In the entries below, find the line with "[Follow Us on Facebook] (186, 11)" and print exactly every line from there up to and including the line with "Carolina Biological, ASTE", with no other lines.

[Saved entries]
··········
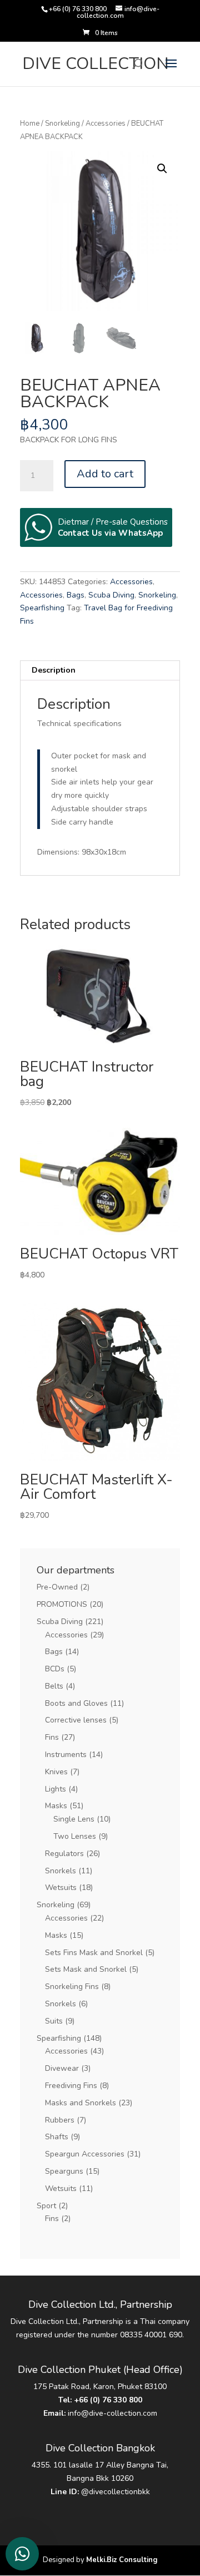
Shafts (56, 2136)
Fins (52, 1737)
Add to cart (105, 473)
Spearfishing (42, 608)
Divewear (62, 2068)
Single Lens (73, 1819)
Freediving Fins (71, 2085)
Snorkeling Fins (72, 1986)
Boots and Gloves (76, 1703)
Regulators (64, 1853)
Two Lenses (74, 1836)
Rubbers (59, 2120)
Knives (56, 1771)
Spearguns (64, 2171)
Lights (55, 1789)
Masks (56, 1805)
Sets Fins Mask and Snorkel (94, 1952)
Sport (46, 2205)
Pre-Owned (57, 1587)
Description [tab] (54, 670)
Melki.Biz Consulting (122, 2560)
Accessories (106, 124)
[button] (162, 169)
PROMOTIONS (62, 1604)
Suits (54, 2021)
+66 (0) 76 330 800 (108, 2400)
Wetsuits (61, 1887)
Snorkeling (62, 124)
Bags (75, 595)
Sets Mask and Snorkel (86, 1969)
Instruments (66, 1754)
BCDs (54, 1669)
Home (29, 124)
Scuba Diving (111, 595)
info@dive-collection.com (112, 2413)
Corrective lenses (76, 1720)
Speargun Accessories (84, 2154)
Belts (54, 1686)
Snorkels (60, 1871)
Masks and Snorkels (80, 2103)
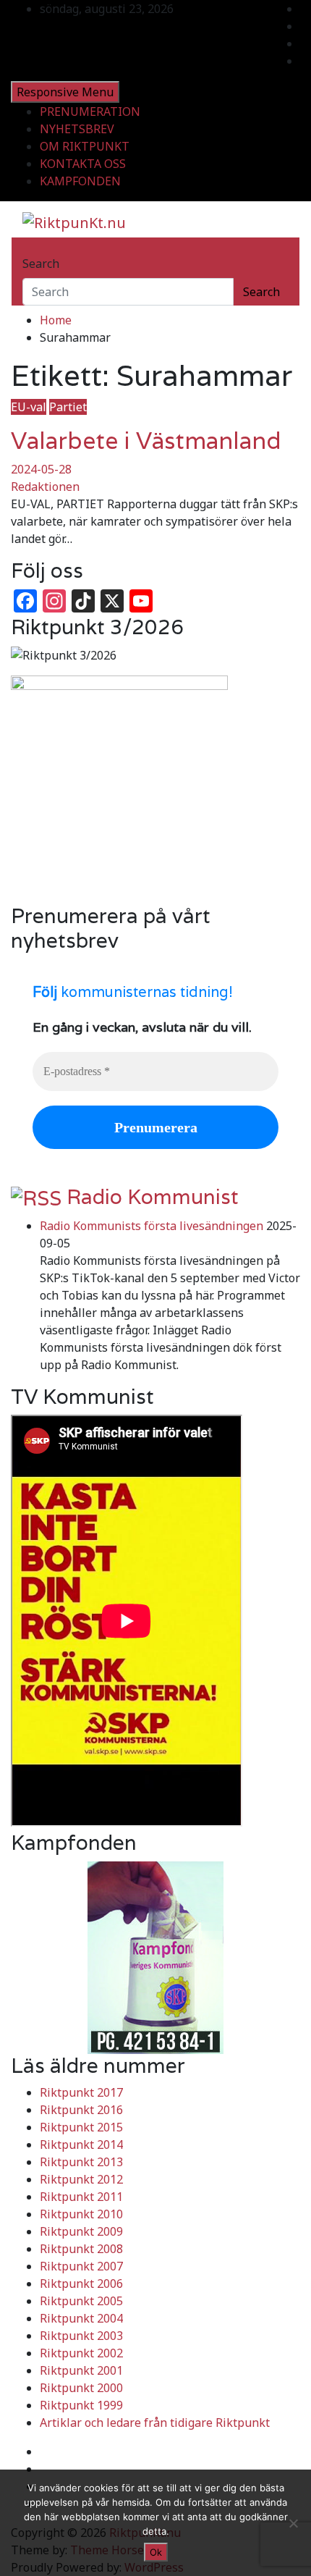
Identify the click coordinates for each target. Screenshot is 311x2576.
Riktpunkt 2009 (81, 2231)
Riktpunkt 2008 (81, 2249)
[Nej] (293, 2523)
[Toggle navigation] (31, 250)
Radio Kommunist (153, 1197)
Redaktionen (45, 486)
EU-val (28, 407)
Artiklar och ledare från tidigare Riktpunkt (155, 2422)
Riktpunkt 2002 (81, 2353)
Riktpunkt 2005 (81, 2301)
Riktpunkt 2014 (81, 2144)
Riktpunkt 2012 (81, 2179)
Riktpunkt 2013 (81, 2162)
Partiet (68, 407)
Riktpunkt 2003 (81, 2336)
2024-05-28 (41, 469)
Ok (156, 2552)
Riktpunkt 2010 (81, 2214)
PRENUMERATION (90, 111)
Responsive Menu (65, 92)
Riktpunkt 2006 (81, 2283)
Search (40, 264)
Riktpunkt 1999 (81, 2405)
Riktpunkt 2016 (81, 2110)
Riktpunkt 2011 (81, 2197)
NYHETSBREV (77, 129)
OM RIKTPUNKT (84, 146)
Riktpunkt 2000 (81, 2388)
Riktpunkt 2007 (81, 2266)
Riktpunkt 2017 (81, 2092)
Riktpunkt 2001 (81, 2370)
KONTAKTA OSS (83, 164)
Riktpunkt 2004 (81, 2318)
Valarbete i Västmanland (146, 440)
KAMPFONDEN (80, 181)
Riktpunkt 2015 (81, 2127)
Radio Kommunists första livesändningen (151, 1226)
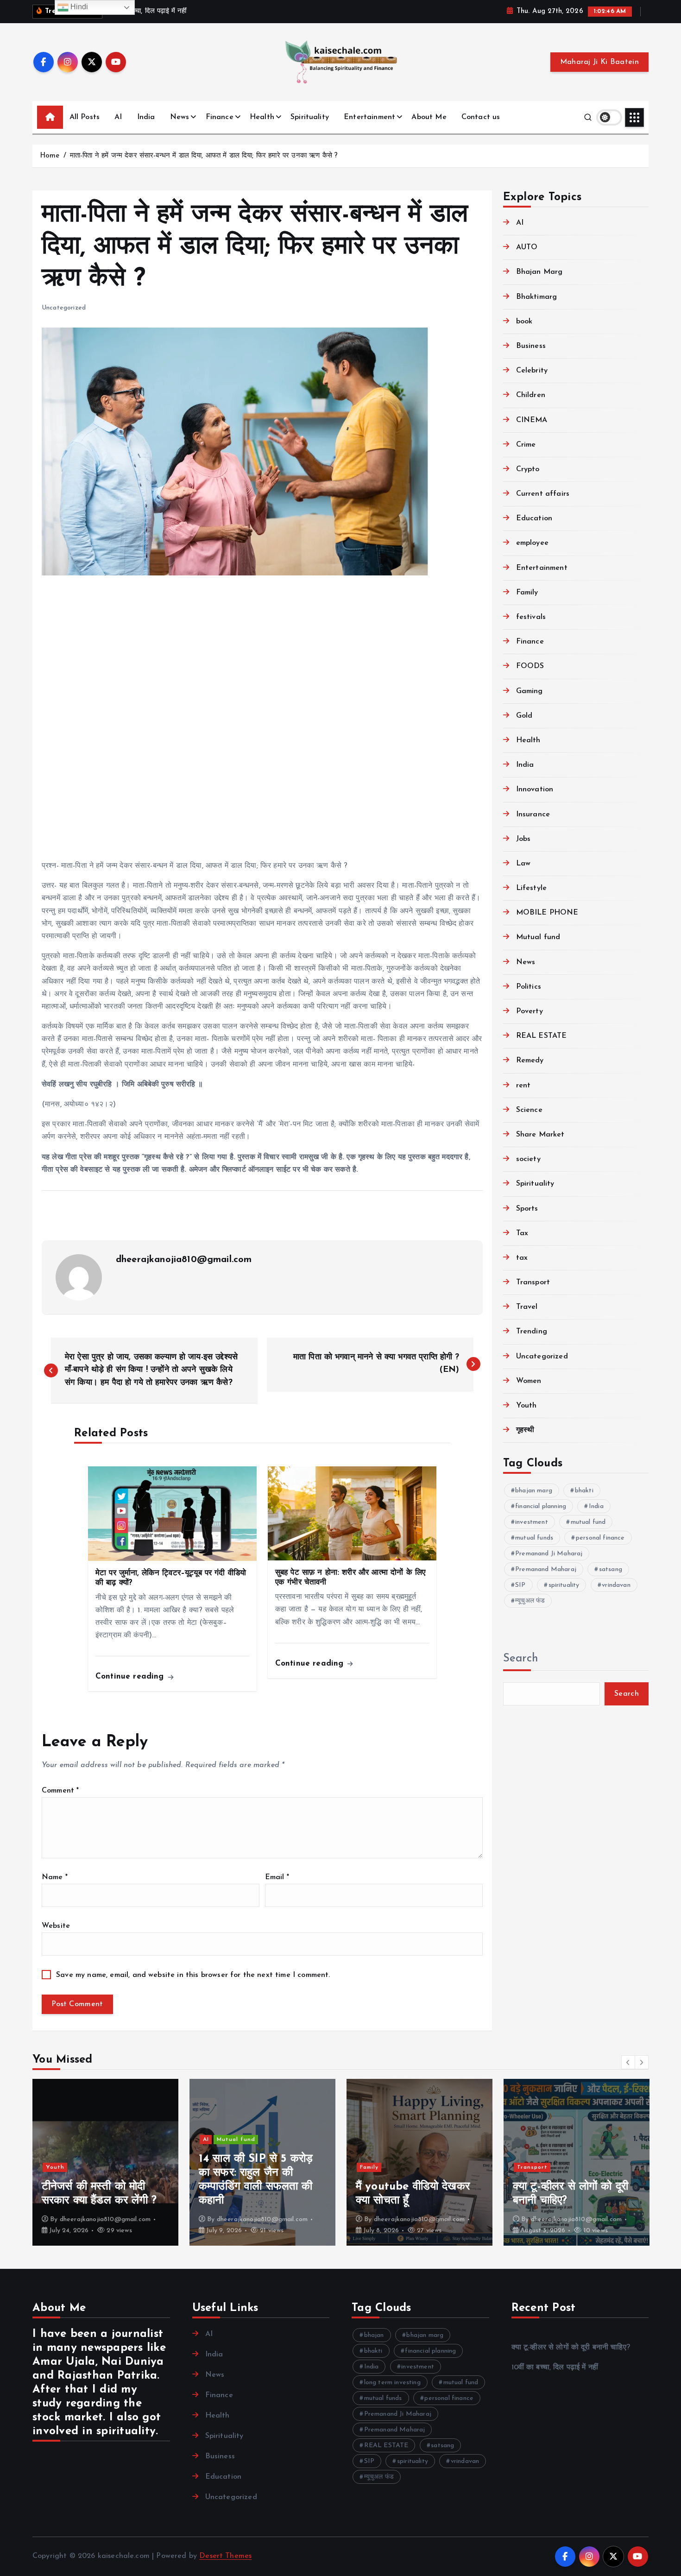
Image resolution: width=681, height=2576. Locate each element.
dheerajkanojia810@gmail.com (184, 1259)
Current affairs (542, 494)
··········
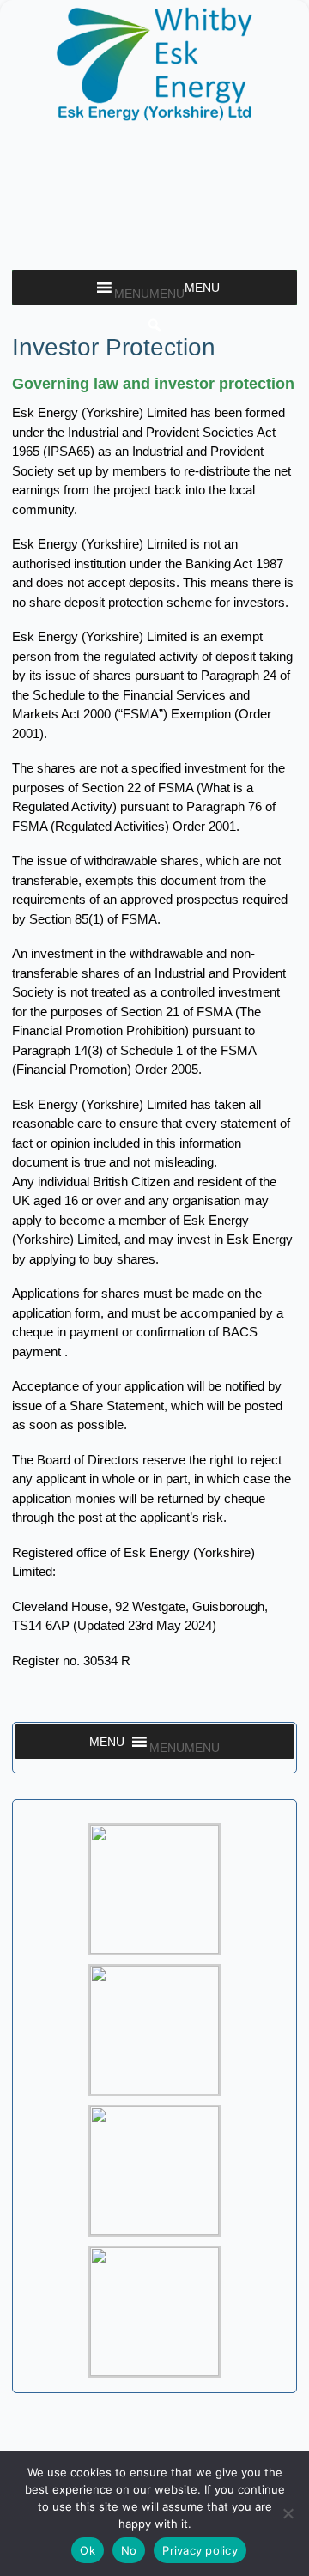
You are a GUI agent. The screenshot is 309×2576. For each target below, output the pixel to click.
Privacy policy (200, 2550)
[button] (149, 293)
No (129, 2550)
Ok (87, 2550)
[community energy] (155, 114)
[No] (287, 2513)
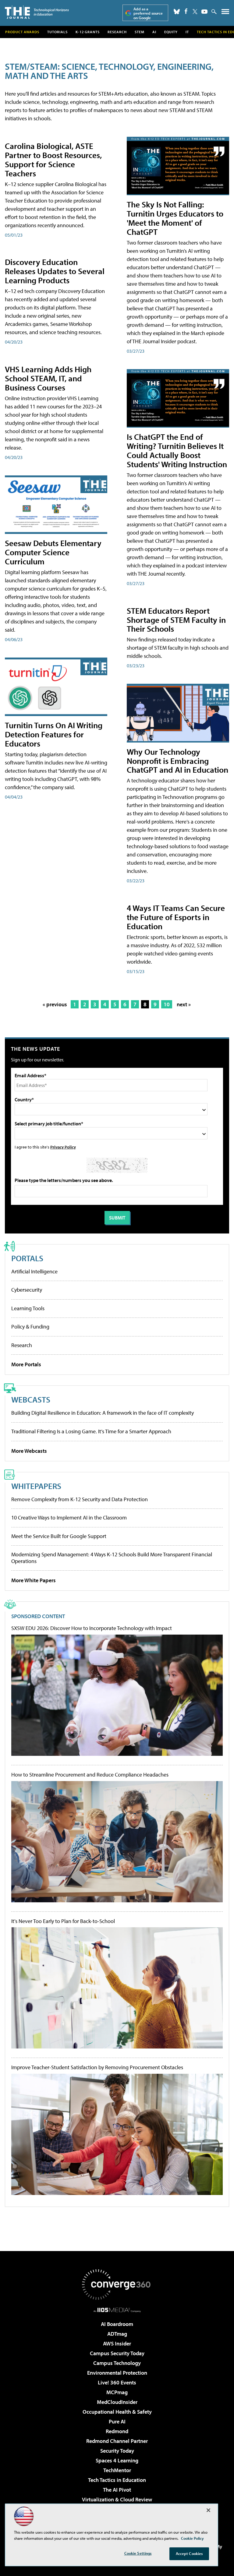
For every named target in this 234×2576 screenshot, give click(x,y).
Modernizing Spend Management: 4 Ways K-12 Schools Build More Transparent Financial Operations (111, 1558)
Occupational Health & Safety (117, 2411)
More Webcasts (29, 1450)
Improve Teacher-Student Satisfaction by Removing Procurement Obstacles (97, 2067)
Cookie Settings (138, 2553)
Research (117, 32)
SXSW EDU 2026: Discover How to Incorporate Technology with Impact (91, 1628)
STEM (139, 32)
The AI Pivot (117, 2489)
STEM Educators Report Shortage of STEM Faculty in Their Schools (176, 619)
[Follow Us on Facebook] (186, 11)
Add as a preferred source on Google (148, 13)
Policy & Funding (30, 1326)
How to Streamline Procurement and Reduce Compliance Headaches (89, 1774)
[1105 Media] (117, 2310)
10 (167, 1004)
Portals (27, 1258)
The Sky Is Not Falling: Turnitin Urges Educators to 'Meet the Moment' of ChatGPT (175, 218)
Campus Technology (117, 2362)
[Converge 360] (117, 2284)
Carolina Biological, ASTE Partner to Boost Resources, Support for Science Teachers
··········
Answer for this exercise =>
[Follow Us on Facebook] (186, 11)
Add as a preferred source on Google (148, 13)
Policy & Funding (30, 1326)
How to Streamline Procurement and Reduce Compliance Headaches (89, 1774)
[1105 Media] (117, 2310)
10 (167, 1004)
Portals (27, 1258)
The Sky Is Not Falling: Turnitin Urges Educators to 'Meet the Moment' of ChatGPT (175, 218)
Campus Technology (117, 2362)
[Converge 360] (117, 2284)
Carolina Biological, ASTE Partner to Boost Resources, Support for Science Teachers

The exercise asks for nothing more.